Oito obras compõem esse pequeno panorama sobre a arquitetura de jovens latino-americanos. Casas, projeto de habitação social, edifícios residenciais e comerciais, interior corporativo e até um orquidário transportam - e instigam - nossos olhares a resoluções que unem pertinência e adequação aos programas propostos.

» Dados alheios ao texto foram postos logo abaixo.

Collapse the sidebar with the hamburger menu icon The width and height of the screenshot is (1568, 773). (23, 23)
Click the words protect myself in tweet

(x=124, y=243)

Dois artigos acompanham esse panorama: Alvaro Puntoni pede uma ponte mais ativa para as experiências da prática e do ensino da arquitetura entre o Brasil e seus vizinhos latino-americanos, enquanto Fredy Massad e Alicia Guerrero Yeste criticam a sacralização da figura do arquiteto e a importação da visão primeiromundista e de modelos internacionais na arquitetura da América Latina. Para finalizar, o crítico Roberto Segre - um pouco italiano, argentino, cubano e brasileiro - nos brinda com uma entrevista que foca nos caminhos dos arquitetos na América Latina e finaliza nos apresentando a obra do venezuelano Fruto Vivas, que aos 80 anos produz com a inspiração jovem de quem, nas palavras de Segre, "continua fervendo idéias, promovendo a concretização de ideais e utopias sociais e afirmando a sua esperança na redenção da espécie humana".
A viagem começa na Serra da Mantiqueira, interior de São Paulo, ao desbravar as grelhas da casa dos jovens paulistas do FGMF. E, sem um roteiro linear, abre as fronteiras da América Latina.